Но вот в один распрекрасный момент появляется у нас в госпитале в проходной девица в военной форме и спрашивает этого капитана. И как нарочно, оказалась тут и Оля. Ну, девушку, конечно, спрашивают, кто она? Она отвечает жена и документ показывает.
Что тут с Олей было! Уж не знаю, произошло ли у них объяснение, но капитан через день выписался и уехал, а Оля... бедная Оля оказалась на третьем месяце...
Мы все ей, разумеется, очень сочувствовали, только вальяжная Клавка изрекла по этому поводу:
- Вы все дуры. Сколько раз я вам говорила, не верьте мужикам. Вот я им не верю ни на грош, и такого со мной никогда не случится.
И верно, Клавка-то бедрами крутила изо всех сил, но никому ничего лишнего не позволяла и не позволит - это точно!
А наша старшая на очередной пятиминутке не преминула съязвить:
- Если такое случилось с такой серьезной девушкой, как Оля, - сказала она, - то что же можно ожидать от других... - Она сделала многозначительную паузу, уставилась на меня, а потом добавила: - Я, конечно, не буду указывать пальцем...
Моя голова заработала, как бормашина, в ней что-то загудело, завертелось, и я выдала мгновенно:
- Зато, к счастью, некоторым из нас это абсолютно не грозит. Я тоже не буду указывать пальцем.

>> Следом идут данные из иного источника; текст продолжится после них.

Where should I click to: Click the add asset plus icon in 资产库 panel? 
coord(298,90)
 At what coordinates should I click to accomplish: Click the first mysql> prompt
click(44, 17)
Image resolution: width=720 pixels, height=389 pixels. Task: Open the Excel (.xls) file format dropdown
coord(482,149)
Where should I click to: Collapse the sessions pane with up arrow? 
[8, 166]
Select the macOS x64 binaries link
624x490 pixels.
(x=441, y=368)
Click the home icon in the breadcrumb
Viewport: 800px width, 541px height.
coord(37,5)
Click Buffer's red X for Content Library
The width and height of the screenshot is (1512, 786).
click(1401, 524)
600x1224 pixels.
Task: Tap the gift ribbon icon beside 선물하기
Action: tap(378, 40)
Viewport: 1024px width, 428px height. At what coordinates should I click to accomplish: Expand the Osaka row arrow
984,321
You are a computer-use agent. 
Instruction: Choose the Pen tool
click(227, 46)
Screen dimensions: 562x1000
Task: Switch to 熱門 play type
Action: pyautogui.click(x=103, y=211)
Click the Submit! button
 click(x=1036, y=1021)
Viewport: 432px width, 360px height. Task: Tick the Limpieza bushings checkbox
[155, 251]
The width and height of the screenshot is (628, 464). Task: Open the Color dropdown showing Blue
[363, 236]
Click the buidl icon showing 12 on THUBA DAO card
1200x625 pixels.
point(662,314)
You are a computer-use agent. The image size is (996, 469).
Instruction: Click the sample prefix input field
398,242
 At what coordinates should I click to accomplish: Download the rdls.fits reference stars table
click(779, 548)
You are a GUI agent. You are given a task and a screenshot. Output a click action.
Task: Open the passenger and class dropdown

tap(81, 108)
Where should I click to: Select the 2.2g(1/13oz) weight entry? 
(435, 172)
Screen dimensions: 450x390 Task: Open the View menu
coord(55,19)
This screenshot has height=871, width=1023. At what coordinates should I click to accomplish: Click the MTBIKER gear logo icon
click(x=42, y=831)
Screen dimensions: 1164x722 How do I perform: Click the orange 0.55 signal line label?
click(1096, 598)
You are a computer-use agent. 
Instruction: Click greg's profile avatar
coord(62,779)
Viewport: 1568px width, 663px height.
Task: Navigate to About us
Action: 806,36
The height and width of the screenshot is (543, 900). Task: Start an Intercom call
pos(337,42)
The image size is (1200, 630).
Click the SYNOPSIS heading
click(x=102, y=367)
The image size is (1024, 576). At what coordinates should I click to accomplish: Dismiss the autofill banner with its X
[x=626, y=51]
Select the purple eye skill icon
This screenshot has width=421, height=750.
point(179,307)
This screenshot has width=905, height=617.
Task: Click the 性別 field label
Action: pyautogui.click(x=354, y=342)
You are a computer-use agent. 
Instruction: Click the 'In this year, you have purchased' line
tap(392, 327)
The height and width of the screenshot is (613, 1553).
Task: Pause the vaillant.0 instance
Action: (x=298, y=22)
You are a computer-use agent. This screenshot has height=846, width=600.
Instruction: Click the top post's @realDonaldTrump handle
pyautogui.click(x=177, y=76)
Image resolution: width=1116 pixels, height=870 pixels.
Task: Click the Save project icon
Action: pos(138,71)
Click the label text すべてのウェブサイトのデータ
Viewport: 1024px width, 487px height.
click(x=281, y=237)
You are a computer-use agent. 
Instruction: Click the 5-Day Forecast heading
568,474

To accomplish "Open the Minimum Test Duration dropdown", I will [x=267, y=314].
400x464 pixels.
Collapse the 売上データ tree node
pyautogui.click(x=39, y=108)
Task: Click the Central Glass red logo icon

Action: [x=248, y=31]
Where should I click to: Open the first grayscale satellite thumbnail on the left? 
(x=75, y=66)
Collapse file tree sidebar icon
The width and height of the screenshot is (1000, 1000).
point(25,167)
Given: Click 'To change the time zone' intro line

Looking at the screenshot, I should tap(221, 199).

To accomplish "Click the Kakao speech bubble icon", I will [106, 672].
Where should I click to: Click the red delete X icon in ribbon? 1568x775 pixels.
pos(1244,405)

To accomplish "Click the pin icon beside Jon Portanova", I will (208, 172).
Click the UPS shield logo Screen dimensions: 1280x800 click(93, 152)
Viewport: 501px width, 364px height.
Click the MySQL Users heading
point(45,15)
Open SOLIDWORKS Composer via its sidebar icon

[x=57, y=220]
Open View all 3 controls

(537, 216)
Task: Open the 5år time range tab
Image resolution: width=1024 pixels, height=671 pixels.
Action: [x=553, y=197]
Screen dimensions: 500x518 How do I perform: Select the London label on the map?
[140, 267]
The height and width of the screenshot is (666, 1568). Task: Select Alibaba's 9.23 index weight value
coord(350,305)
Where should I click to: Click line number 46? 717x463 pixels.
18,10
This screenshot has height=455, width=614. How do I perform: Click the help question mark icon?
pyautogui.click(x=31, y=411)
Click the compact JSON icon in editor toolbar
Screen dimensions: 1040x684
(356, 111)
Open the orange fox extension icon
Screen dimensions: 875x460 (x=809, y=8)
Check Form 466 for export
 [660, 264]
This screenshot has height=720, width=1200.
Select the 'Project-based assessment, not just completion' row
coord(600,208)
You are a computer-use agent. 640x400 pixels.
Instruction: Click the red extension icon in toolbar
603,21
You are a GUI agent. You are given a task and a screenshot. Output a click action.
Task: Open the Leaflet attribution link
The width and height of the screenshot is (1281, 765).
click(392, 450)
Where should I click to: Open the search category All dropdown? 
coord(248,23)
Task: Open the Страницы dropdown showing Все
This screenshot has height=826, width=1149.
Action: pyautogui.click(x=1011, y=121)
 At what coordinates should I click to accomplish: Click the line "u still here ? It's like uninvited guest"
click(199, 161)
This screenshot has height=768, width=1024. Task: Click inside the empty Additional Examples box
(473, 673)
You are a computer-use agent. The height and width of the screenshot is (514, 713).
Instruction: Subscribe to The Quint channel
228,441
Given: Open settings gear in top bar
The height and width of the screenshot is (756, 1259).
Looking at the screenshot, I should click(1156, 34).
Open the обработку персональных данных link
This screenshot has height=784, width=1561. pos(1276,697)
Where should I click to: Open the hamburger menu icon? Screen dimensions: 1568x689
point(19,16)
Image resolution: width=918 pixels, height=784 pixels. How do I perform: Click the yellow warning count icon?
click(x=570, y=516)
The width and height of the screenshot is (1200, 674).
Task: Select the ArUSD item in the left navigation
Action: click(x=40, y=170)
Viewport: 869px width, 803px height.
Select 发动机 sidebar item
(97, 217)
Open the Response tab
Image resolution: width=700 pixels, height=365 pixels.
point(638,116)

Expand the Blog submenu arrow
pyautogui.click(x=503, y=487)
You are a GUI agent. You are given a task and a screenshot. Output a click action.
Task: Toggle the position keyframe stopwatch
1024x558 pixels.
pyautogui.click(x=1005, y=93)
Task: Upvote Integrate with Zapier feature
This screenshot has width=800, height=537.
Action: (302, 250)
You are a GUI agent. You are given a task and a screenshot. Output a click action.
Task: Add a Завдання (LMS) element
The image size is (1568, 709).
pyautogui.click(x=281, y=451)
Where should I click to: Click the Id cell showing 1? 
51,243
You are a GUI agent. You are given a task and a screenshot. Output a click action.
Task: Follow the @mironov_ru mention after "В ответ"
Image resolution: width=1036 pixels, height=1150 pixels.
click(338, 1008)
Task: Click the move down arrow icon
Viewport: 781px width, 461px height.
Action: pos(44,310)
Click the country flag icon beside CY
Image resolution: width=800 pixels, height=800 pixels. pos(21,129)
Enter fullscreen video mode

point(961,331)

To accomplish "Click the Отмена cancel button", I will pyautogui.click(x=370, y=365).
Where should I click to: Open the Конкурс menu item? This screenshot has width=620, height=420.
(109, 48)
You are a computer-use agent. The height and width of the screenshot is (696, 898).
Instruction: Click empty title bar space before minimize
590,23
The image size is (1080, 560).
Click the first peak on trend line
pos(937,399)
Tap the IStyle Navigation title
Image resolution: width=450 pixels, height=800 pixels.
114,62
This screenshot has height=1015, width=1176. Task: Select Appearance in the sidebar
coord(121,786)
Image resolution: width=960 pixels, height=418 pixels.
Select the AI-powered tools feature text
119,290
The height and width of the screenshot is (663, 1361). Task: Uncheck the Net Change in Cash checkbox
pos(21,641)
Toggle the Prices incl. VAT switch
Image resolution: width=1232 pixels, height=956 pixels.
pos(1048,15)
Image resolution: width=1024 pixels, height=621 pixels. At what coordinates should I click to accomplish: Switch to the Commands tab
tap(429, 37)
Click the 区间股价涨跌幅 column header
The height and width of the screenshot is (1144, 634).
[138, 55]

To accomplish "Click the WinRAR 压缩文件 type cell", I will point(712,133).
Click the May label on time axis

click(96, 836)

Девчата засмеялись, а я победоносно вышла, вильнув бедрами на Клавкин манер, благо они тоже у меня есть, подчеркнув тем самым отсутствие оных у нашей Аллочки.
На танцы я продолжала ходить, но они что-то потеряли для меня то значение, какое было раньше. Стала как-то равнодушней к ним, а танцевала, меняя партнеров, никому не выказывая предпочтение. Несколько раз танцевала и с Артуром. Ему скоро выписываться.
- Ну как ваш роман... в письмах? - спросил он.
- Продолжается, -- кивнула я. - Очень интересно.
- Юра умный, хороший парень, - подтвердил еще раз Артур.
- Вы тоже, - не удержалась я, памятуя о его благородстве.
Он прижал меня на какое-то мгновение, но сразу же отпустил.
- Я завтра, наверно, уже уезжаю. И мне некого будет вспоминать, кроме вас. Проводите меня?
- Конечно, - не задумываясь, согласилась я.
- Тогда у меня просьба.
- Какая?
- Вы... вы разрешите мне поцеловать вас на прощание?
Я немного смутилась.
- Разве у вас здесь никого нет?
- Никого.
- У вас в отделении очень милые девушки.
- Мне никто не нравился.
- Ой ли? Что-то не верится. У вас там Анечка такая хорошенькая. Я бы на вашем месте обязательно влюбилась.
- У меня есть девушка... дома... в Эстонии. Правда, я не знаю даже, жива она или нет... - сказал грустно Артур.
- Мне не жалко, конечно, - заколебалась я, - но... Ведерников и ваша девушка... Разве это не будет изменой?
- Какая измена, Ниночка. Просто товарищеский поцелуй на прощание. Ведь я скоро буду на фронте.
- Ладно, я подумаю, - решила и досказала: - Но я должна буду написать об этом Юре.